Objective: A simple brief olfactory detection test, The Peanut Butter Test, has distinguished patients with Alzheimer's disease from those with mild cognitive impairment and other dementias. It measures if one can smell peanut butter with one nostril and then the other. Those with Alzheimer's disease have a stronger detection with their right nostril (17.4 cm) versus their left nostril (5.1 cm). Since half of adults with HIV experience HIV-associated neurocognitive disorder (HAND), such olfactory tests may be useful.

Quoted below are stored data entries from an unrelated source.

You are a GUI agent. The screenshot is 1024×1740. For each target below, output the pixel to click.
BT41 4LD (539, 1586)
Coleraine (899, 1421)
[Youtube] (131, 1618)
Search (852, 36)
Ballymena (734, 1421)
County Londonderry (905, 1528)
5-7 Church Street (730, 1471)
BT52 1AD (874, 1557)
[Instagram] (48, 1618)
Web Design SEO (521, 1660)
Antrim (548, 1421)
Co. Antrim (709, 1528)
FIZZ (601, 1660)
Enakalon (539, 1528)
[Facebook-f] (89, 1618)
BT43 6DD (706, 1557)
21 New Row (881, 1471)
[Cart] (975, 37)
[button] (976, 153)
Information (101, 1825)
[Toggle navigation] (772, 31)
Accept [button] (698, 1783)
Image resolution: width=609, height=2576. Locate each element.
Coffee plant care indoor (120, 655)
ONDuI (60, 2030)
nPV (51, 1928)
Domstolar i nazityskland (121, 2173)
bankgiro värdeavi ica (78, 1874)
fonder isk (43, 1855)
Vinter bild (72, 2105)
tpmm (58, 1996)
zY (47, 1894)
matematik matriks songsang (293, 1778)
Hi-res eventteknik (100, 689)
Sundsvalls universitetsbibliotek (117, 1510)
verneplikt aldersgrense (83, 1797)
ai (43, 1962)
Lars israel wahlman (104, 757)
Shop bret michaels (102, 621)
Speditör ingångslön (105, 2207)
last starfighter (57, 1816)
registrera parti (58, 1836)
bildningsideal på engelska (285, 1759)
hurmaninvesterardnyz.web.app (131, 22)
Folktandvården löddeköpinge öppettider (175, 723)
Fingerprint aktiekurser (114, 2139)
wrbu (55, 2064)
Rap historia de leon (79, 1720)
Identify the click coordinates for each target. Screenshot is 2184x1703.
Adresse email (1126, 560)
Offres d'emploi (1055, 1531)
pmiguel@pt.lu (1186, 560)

Method: In three cases of older (50+) adults with HIV, we administered a neuropsychological battery (e.g., Trails B, Hopkins Verbal Learning Test), the Pennsylvania Smell Identification Test, the Smell Threshold Test, and two detection stimuli (i.e., cocoa, cinnamon) along with the Peanut Butter Test. These cases were free of any nasopharyngeal obstructions or other conditions that could impair olfaction. Results: Smell threshold and detection between nostrils were not noticeably different among these cases. However, two cases performed similarly on the neuropsychological measures (Trails B: 135 & 107 sec; Hopkins Delayed: 6 & 11 correct) and the smell identification test (both 30, 75% correct). The third case experienced much poorer smell identification (15, 37.5% correct) and experienced poorer neuropsychological performance (Trails B: 225 sec; Hopkins Delayed: 2 correct). Conclusion(s): This case study suggests that smell identification, rather than smell detection and threshold may be more germane in predicting neuropsychological functioning. Given some olfactory declines observed in HIV, perhaps this corresponds to select neural circuitry adjacent to or associated with HAND (i.e., fronto-striato-temporal circuitry).